**WHAT TO WORK ON**
Each line below is to be copied out exactly, and none may be omitted.

**SUPPLIED RECORDS**
____________

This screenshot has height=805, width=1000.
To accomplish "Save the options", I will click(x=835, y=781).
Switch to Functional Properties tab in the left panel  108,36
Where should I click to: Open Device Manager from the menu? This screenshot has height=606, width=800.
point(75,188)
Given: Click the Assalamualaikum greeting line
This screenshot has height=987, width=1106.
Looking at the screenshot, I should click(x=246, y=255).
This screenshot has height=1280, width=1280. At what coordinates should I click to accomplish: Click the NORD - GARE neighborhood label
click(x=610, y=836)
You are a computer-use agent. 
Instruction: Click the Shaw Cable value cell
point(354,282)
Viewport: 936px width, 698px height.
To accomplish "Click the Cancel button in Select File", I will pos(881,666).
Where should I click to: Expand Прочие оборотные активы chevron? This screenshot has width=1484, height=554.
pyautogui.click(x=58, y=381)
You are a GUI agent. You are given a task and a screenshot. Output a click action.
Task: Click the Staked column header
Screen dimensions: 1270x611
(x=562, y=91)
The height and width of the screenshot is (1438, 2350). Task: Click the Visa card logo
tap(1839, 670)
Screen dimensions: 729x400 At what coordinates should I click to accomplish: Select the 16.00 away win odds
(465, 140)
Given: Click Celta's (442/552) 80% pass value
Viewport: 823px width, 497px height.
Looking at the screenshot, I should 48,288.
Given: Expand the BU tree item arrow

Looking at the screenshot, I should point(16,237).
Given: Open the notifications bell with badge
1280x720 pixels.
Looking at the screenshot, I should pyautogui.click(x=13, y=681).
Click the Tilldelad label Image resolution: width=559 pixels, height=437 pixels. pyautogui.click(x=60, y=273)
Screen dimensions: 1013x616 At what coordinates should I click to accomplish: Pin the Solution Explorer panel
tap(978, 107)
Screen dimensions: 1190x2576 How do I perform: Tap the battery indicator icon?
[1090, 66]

____________

**EXERCISE RESPONSE**
This screenshot has height=805, width=1000.
To accomplish "Save the options", I will click(x=835, y=781).
Switch to Functional Properties tab in the left panel  108,36
Where should I click to: Open Device Manager from the menu? This screenshot has height=606, width=800.
point(75,188)
Given: Click the Assalamualaikum greeting line
This screenshot has height=987, width=1106.
Looking at the screenshot, I should click(x=246, y=255).
This screenshot has height=1280, width=1280. At what coordinates should I click to accomplish: Click the NORD - GARE neighborhood label
click(x=610, y=836)
You are a computer-use agent. 
Instruction: Click the Shaw Cable value cell
point(354,282)
Viewport: 936px width, 698px height.
To accomplish "Click the Cancel button in Select File", I will pos(881,666).
Where should I click to: Expand Прочие оборотные активы chevron? This screenshot has width=1484, height=554.
pyautogui.click(x=58, y=381)
You are a GUI agent. You are given a task and a screenshot. Output a click action.
Task: Click the Staked column header
Screen dimensions: 1270x611
(x=562, y=91)
The height and width of the screenshot is (1438, 2350). Task: Click the Visa card logo
tap(1839, 670)
Screen dimensions: 729x400 At what coordinates should I click to accomplish: Select the 16.00 away win odds
(465, 140)
Given: Click Celta's (442/552) 80% pass value
Viewport: 823px width, 497px height.
Looking at the screenshot, I should 48,288.
Given: Expand the BU tree item arrow

Looking at the screenshot, I should point(16,237).
Given: Open the notifications bell with badge
1280x720 pixels.
Looking at the screenshot, I should pyautogui.click(x=13, y=681).
Click the Tilldelad label Image resolution: width=559 pixels, height=437 pixels. pyautogui.click(x=60, y=273)
Screen dimensions: 1013x616 At what coordinates should I click to accomplish: Pin the Solution Explorer panel
tap(978, 107)
Screen dimensions: 1190x2576 How do I perform: Tap the battery indicator icon?
[1090, 66]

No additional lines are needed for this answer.